D'habitude, je n'ai pas tendance à m'inquiéter des soubresauts des marchés ou des fluctuations des indices économiques, même quand elles sont spectaculaires, comme le dollar canadien qui passe sous le seuil des 70 cents ou le pétrole dont le prix caracole aux alentours de 30 $US. Les cycles, avec leurs hauts et leurs bas, mieux vaut les observer avec un certain recul et une certaine sérénité.

Mais cette fois-ci, je suis inquiet. Pas tant pour l'économie canadienne, même si elle est malmenée par la chute des prix du pétrole. Notre économie tient quand même le coup et elle appendra sans doute à vivre sans sa béquille pétrolière et à profiter d'un dollar plus faible. C'est ce que croit d'ailleurs le gouverneur de la Banque de Canada, Stephen Poloz, qui déposait mercredi son Rapport sur la politique monétaire.

Ce qui m'inquiète, c'est plutôt l'instabilité, la volatilité actuelle, l'apparition de signaux qui, à certains égards, ressemblent à ceux qu'on a refusé de voir en 2007 et en 2008 avant la crise financière.

Je ne suis pas en train de dire qu'on est au bord d'une nouvelle crise, mais qu'il se passe quelque chose de malsain, qu'on a encore l'impression que l'économie mondiale est soumise à la logique de la spéculation et que la croissance repose sur des bases artificielles.

Cette inquiétude, on la sent, à mots couverts dans la mise à jour des Perspectives de l'économie mondiale que le Fonds monétaire international (FMI) rendait publique à la veille de l'ouverture du sommet de Davos. Selon le FMI, l'économie mondiale est soumise à des risques réels et « la croissance mondiale pourrait dérailler si ces écueils importants ne sont pas bien gérés. » L'organisme évoque l'affaissement des prix des produits de base, le ralentissement de la croissance des pays émergents, le resserrement des conditions de crédit.

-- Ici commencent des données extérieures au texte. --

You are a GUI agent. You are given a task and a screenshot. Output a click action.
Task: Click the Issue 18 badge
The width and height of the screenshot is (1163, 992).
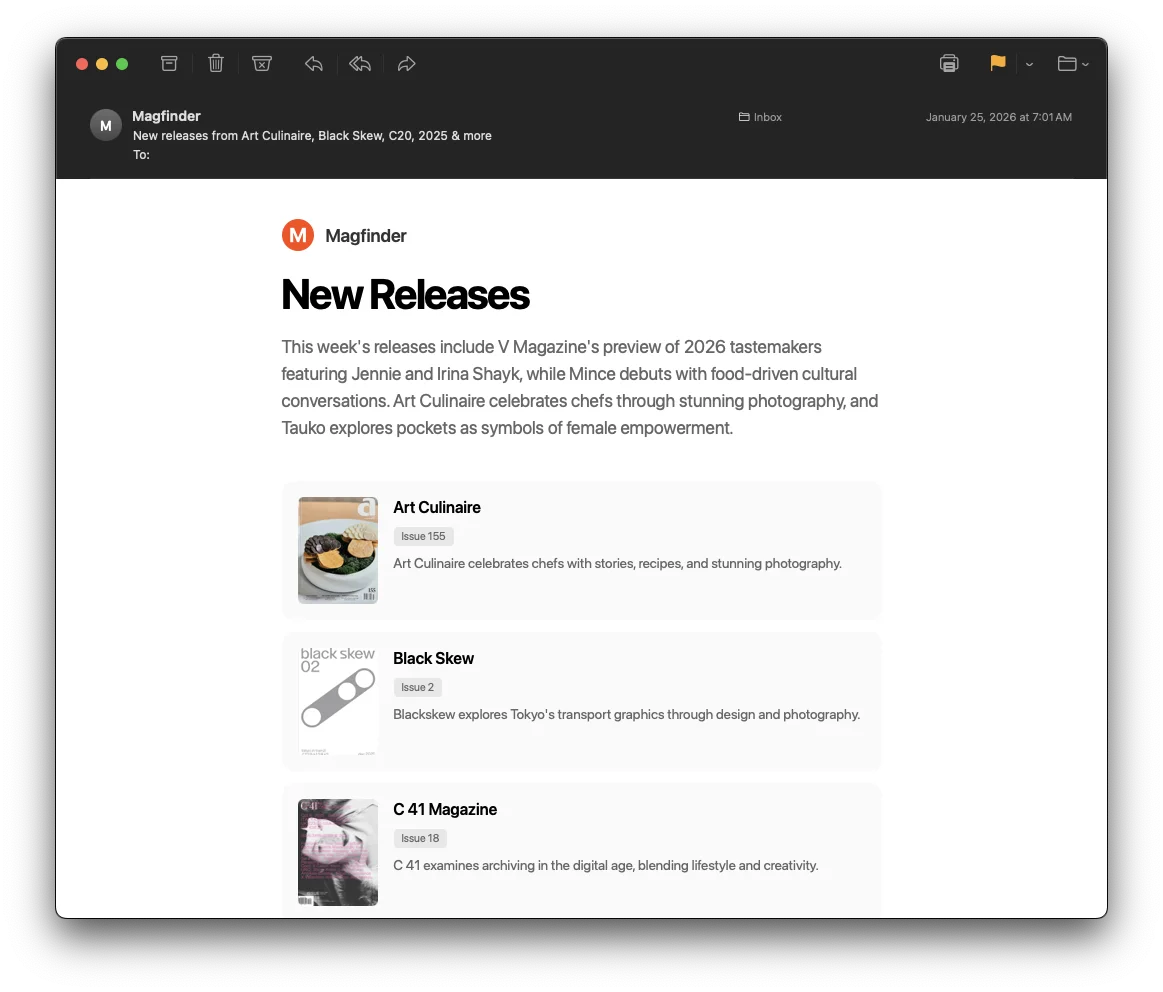point(420,838)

Les deux facteurs de risque qui, à mon avis, comportent le plus d'éléments communs avec le contexte volatil des années 2008-2009, ce sont l'effondrement des prix du pétrole et le rôle de la Chine dans la croissance mondiale.

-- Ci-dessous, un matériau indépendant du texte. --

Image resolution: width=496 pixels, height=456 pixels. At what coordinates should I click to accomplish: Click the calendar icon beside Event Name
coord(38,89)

D'abord, le pétrole. Il faut dire que c'est une industrie tout à fait unique. Ce n'est pas un vrai marché, parce qu'il est dominé par un cartel, l'OPEP. Le prix du brut est artificiel, ne reflétant ni la valeur intrinsèque du produit ni son coût de production, puisqu'il ne coûte presque rien à extraire, autour de 10 $ le baril, dans d'importants pays producteurs comme l'Arabie saoudite ou le Koweït. La production peut enfin être modulée à volonté par les gros producteurs en ouvrant ou en fermant le robinet. C'est ce qu'on voit actuellement avec la stratégie de ces producteurs traditionnels qui inondent le marché pour casser les prix afin de réduire la concurrence des pays producteurs de pétrole coûteux, comme le Canada.

Cela crée une situation explosive, comme le produit lui-même. Les mouvements de prix encouragent des mouvements spéculatifs qui vont encore amplifier les déséquilibres. Ils ont en outre des effets de débordement sur l'économie réelle, par exemple au Canada. Et nous sommes impuissants, car c'est une source d'instabilité contre laquelle il n'existe aucun outil régulateur ni aucun mécanisme de contrôle.

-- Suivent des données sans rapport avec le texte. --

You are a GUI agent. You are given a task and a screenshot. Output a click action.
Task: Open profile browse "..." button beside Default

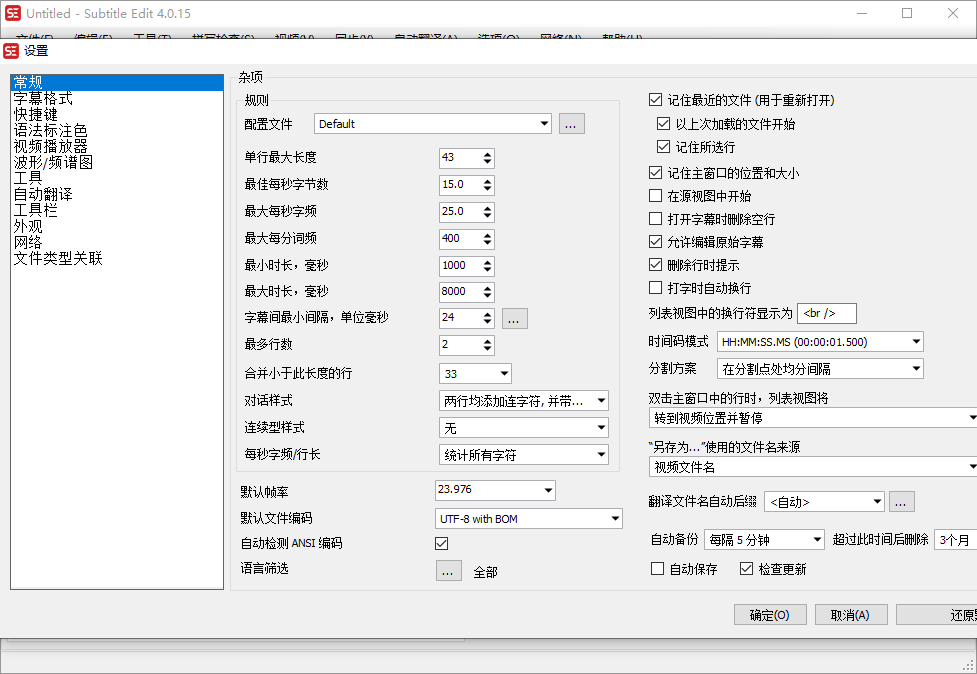pos(570,123)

L'autre grande source de déséquilibre provient de la Chine. Depuis des années, le rythme de croissance de l'économie mondiale est fortement tributaire de la performance de l'économie chinoise et souffre maintenant de ce qu'on décrit comme son ralentissement. Il ne s'agit pas à proprement parler d'un ralentissement, mais plutôt d'une croissance plus faible : de 7,3 % qu'elle était en 2014, la croissance est passée à 6,8 %, en 2015. Elle baissera à 6,3 %, en 2016, et peut-être à 6,0 %, en 2017.

Ce ralentissement, somme toute très modeste, s'explique par un rééquilibrage de l'économie chinoise, qui sort progressivement de sa période d'expansion effrénée pour se normaliser et reposer davantage sur la demande intérieure. Ce processus assez sain a néanmoins des effets importants sur l'économie mondiale parce qu'il réduit la demande chinoise pour les produits de base et réduit le niveau mondial des échanges.

Mais on peut décrire les choses d'une tout autre façon. Cela signifie que la santé et le dynamisme de l'économie mondiale dépendaient en partie de la surchauffe de la Chine et donc que notre sort reposait sur le succès d'une économie émergente qui n'a pas atteint le stade de la maturité et qui, à plusieurs égards, échappe à tout contrôle. Bref, une économie mondiale aux pieds d'argile.